Akool Unveils Video Inference Engine That Cuts Generation to Seconds and Streams AI Frames in Under 30ms
Palo Alto-based Akool rebuilt its full stack for a 10-20x speedup, pushing generative video clips to 1-3 seconds and live streaming below 30ms per frame.
Akool, the Palo Alto-based generative video startup behind Akool Live Camera, on May 11 unveiled what it is calling a production-grade AI video inference engine that delivers a 10 to 20 times speedup over conventional approaches and, for the first time, makes interactive AI video viable in real time. The company says the rewrite touches every layer of its system, from algorithm design through to GPU execution, and is already powering the products that customers use today.
The headline numbers are striking for a domain that, until recently, was measured in tens of seconds per clip. Akool says its new engine generates a full video in just one to three seconds, and for live use it streams frames at sub-30-millisecond per-frame latency, the threshold at which an AI-driven feed begins to feel indistinguishable from a normal webcam. Behind that performance is a combination of reduced computational steps, far more aggressive parallelization across GPUs, the elimination of runtime overhead between stages, and tight optimization for next-generation accelerators.
"This is the moment AI video becomes truly usable," said Akool co-founder and CEO Jiajun Lu in the company's announcement. "We rebuilt the entire stack." Lu argues that batch-style generative video, while impressive in demos, has never been latency-tight enough to support the experiences enterprise customers actually want, things like real-time digital avatars on a sales call, live translation that does not break a conversation, or interactive marketing video that responds to each viewer.

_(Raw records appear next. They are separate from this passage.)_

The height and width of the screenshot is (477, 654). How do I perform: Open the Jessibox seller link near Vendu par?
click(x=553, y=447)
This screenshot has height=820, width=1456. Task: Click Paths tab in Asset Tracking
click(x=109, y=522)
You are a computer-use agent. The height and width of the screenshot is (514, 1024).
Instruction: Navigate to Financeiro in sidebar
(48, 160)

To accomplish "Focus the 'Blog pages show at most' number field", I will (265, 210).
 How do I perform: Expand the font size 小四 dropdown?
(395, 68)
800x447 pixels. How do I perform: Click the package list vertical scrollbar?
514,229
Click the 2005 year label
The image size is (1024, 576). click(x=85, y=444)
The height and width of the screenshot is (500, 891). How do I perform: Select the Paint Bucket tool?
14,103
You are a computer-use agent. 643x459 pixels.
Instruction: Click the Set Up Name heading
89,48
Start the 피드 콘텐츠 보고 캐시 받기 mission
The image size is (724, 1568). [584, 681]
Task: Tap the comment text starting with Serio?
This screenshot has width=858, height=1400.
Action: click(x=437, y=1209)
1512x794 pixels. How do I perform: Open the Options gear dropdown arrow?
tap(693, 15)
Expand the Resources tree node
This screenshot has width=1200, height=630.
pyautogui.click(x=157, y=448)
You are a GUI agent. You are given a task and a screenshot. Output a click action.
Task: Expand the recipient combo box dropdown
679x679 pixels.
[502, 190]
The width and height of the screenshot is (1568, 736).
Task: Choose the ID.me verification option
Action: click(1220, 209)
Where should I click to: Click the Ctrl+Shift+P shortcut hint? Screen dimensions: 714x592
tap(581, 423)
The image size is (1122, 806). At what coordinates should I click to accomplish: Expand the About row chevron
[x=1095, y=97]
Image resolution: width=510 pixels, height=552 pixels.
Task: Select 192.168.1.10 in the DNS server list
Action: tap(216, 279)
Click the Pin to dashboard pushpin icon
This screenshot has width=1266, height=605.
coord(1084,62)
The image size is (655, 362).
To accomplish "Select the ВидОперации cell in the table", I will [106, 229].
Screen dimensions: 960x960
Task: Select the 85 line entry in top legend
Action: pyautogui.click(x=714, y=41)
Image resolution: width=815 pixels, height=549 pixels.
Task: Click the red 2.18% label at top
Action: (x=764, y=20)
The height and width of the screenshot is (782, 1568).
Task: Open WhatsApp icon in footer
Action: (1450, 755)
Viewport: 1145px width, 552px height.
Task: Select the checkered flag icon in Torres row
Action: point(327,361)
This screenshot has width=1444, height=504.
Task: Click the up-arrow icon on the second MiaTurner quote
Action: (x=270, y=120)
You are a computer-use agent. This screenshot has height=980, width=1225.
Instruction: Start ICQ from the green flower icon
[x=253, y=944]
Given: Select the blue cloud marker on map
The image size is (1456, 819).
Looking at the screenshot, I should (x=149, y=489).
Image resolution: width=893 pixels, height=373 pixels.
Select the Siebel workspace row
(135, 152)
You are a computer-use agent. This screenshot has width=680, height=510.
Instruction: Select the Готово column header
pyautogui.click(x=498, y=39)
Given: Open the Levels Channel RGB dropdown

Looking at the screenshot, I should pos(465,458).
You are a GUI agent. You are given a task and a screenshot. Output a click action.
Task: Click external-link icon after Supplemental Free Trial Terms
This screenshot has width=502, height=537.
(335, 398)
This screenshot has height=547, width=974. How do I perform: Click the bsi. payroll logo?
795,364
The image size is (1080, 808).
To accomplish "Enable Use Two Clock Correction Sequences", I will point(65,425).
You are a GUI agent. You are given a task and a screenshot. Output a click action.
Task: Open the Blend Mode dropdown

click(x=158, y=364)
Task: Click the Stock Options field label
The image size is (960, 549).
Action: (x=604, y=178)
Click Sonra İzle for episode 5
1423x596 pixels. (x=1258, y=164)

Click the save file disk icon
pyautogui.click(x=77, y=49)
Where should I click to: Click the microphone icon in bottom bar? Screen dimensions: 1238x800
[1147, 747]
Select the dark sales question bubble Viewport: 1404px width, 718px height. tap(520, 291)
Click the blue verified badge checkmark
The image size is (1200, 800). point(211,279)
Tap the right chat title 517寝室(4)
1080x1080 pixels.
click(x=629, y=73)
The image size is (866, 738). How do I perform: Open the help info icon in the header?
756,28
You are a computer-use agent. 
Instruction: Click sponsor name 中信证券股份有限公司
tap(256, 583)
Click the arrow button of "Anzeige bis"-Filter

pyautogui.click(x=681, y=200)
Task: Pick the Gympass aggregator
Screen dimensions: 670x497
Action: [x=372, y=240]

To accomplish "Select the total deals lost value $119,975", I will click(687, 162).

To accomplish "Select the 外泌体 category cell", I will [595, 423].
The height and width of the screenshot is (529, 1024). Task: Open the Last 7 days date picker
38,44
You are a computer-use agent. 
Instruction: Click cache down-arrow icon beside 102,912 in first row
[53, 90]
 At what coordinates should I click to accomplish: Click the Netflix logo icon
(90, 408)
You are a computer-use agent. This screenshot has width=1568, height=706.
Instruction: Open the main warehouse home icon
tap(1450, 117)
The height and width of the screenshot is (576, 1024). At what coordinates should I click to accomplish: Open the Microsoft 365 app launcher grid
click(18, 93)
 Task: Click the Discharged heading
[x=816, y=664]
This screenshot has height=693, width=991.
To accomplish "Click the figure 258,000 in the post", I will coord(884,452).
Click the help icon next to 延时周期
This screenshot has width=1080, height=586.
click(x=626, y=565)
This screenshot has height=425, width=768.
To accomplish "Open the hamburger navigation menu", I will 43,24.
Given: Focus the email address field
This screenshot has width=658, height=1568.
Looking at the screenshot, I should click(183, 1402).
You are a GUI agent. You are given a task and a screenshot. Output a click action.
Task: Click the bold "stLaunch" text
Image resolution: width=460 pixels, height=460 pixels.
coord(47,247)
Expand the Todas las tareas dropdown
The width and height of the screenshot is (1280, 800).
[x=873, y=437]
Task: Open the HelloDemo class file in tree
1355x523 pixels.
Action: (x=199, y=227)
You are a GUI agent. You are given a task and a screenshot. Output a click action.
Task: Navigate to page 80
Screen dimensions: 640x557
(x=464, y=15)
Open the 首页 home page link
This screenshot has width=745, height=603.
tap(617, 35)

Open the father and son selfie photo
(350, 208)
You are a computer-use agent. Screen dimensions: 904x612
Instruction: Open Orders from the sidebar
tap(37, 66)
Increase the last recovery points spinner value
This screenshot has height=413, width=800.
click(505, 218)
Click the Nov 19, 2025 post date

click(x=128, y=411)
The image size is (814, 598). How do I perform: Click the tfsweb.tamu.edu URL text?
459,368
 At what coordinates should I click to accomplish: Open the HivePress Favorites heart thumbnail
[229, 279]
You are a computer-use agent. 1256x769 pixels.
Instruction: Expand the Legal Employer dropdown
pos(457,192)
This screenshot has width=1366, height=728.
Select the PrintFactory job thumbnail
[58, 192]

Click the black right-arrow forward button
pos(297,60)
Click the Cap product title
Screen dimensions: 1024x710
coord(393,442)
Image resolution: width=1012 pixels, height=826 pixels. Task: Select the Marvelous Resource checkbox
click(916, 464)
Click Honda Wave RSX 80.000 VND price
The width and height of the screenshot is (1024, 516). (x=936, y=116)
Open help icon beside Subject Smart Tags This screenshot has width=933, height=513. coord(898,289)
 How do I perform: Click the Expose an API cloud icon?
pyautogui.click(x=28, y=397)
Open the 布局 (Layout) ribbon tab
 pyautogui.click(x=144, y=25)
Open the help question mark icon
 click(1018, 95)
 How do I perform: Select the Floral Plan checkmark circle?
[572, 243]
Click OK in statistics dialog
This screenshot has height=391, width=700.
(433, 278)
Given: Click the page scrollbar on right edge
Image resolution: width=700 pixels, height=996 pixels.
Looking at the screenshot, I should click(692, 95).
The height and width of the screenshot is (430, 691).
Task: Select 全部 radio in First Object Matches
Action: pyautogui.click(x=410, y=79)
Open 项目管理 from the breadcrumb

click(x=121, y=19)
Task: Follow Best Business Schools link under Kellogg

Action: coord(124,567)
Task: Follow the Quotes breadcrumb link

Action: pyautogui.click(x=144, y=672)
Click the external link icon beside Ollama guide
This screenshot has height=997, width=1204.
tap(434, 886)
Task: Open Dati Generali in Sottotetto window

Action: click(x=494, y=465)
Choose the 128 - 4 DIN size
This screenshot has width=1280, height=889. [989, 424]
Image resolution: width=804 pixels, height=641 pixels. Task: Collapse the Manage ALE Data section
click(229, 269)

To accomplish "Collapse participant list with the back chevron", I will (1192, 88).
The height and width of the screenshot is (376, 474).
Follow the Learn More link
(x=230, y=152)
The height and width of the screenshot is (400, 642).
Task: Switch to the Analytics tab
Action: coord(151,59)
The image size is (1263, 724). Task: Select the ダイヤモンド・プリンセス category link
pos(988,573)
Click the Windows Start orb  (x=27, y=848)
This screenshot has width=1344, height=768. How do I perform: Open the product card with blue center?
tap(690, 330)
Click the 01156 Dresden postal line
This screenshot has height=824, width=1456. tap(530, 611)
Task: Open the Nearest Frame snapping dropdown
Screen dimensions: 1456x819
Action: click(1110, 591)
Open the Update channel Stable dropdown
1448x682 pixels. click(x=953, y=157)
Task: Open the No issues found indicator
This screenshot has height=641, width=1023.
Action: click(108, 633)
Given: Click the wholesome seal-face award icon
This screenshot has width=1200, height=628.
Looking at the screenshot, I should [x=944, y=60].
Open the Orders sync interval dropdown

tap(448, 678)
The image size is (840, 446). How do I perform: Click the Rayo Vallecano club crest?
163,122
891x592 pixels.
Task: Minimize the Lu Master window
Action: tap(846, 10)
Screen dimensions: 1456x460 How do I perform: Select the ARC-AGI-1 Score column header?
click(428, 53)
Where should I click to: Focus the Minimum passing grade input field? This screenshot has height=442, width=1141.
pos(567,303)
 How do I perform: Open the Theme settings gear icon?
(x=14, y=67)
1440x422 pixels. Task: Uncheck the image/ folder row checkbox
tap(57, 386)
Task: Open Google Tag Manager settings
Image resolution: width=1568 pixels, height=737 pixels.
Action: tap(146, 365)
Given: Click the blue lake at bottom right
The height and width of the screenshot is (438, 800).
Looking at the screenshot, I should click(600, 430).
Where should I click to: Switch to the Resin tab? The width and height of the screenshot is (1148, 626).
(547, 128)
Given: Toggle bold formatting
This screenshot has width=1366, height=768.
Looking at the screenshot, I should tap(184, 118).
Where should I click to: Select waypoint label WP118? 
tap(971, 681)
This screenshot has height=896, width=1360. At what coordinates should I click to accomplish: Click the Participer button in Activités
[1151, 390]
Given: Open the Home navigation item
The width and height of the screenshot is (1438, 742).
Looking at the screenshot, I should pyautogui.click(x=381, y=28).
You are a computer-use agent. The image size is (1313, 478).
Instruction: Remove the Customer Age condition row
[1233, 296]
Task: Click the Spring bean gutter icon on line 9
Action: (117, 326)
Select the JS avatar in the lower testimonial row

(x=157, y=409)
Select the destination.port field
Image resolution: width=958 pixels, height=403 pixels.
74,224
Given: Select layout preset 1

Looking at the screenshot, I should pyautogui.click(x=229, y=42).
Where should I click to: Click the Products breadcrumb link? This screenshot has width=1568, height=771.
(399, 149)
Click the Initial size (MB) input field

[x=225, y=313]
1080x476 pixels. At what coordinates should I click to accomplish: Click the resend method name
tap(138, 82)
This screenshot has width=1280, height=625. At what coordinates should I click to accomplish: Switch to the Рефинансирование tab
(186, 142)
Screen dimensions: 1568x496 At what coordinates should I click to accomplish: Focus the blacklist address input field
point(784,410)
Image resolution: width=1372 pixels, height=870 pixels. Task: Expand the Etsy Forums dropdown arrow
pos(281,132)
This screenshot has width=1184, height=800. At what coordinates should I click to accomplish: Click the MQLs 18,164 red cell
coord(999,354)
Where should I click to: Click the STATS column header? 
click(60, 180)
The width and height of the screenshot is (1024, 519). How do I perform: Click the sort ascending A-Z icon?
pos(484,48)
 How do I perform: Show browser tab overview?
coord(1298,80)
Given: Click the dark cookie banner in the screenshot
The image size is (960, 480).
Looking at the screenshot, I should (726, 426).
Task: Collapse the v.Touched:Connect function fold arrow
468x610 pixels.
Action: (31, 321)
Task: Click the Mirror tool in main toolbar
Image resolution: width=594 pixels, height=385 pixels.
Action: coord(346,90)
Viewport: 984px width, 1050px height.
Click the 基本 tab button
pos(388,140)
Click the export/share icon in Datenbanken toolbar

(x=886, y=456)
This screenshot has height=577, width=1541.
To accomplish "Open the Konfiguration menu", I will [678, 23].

The engine is already integrated into Akool Live Camera, which uses it to drive real-time digital avatars, live translation between languages, and interactive video experiences for enterprise customers. Akool says the same infrastructure runs across cloud deployments, real-time streaming systems, and on-device targets, with production features such as automated quality controls, staged deployments, real-time monitoring, and per-model cost tracking baked in. That mix of latency and operational tooling is aimed squarely at the marketing, customer-experience, and live-events buyers that have been the early commercial market for generative video.
The launch arrives at a moment when the rest of the generative video field, including OpenAI's Sora, Runway, Pika and Google's Veo, is also racing toward lower-latency and longer-context outputs. Akool's pitch is that infrastructure, not model quality alone, is the binding constraint on real-time use cases, and that being first with second-scale generation and sub-30-ms streaming is enough to define a new category of "live AI video" before competitors close the gap.